When Manmohan Singh went to Chennai to seal a ‘‘new relationship of trust and confidence’’
between Sonia’s Congress and Karunanidhi’s DMK. Will Congress watchers and political commentators look back at this moment as a significant milestone in the career of the Congress party. A suggestion of reinvention even, at a time when the party knows it must change to succeed, survive? Or will it be remembered as a day in the life of a panic stricken party, flailing about for strategy? As the Congress draws up a brand new road map to elections in a CWC meet, and gets it off the ground by promptly stitching up a ‘‘progressive front’’ with the DMK in Tamil Nadu, shrugging away past hostility and one Jain Commission Report, it’s time to ask what the suddenly hectic commotion in the Congress camp really signifies.
The Congress has struck alliances before. But the pact special emissary Manmohan Singh has sewn up in Tamil Nadu on Thursday could be different. This time, it seems part of a larger strategy of alliance-making consciously crafted to take on the BJP-led NDA. The party that has all along refused to accept that the rules of the game have changed, seems to have dropped all its hauteur and all its disclaimers, to take the plunge. Over the past few days, Sonia Gandhi has done things she hasn’t done before, or at least hasn’t been seen to do before. In quick succession, she has driven out of 10 Janpath to call on leaders of the Opposition, she has telephoned them, solicited their support, and in each case, she has disarmingly kept the media informed. We now know she talked to Ram Vilas Paswan, tried to connect to Mayawati, spoke to Karunanidhi before sending Singh to Chennai, and will soon talk to ‘‘Sharad Pawarji’’. This newly daring, newly adventurous Sonia is armed with a CWC-stamped blueprint that insists on a ‘‘secular front’’ before the month is done. It is also a blueprint unafraid to mimic the BJP as it puts new emphasis on forming election management committees, and speaks of parachuting senior leaders to micromanage election campaigns in the states.

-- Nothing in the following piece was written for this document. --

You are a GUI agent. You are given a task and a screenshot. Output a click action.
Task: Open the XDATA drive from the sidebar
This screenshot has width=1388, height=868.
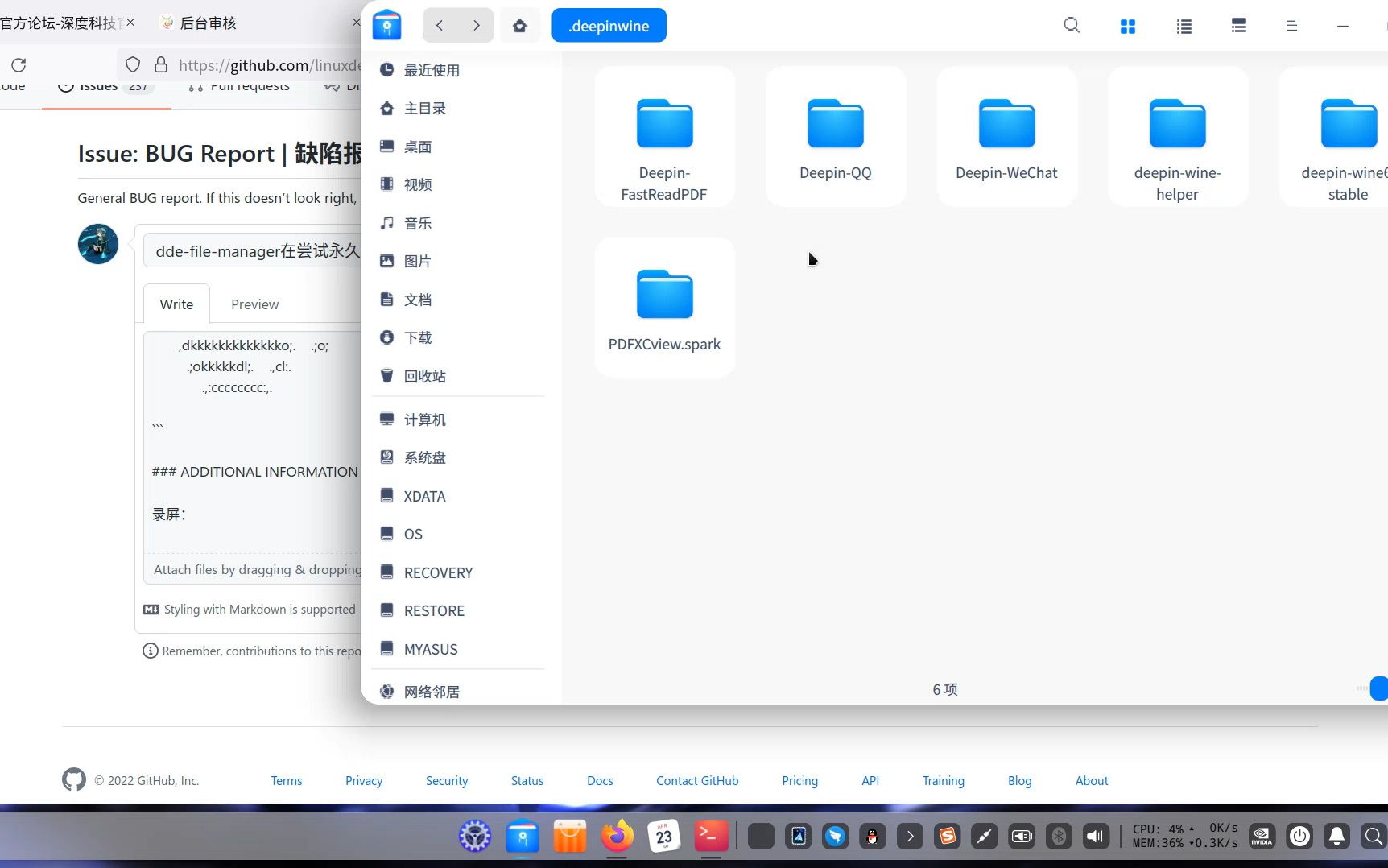(425, 496)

So is Sonia’s Congress finally doing what party watchers have long been exhorting it to? In this first flush, it may seem so. But the test of the Congress’s new political savvy will lie not just in the seat-sharing arrangements closer to the polls, though given its all-India spread that will be a daunting enough task. The real test will lie in also forging and then selling a common programme of the new front. If the Congress worries about a Sonia versus Atal election, as it probably should, it must find the political will to shed its ambiguities on policies and force its new partners to do the same. To be an alternative, the new front demands more than just some dexterity with poll numbers.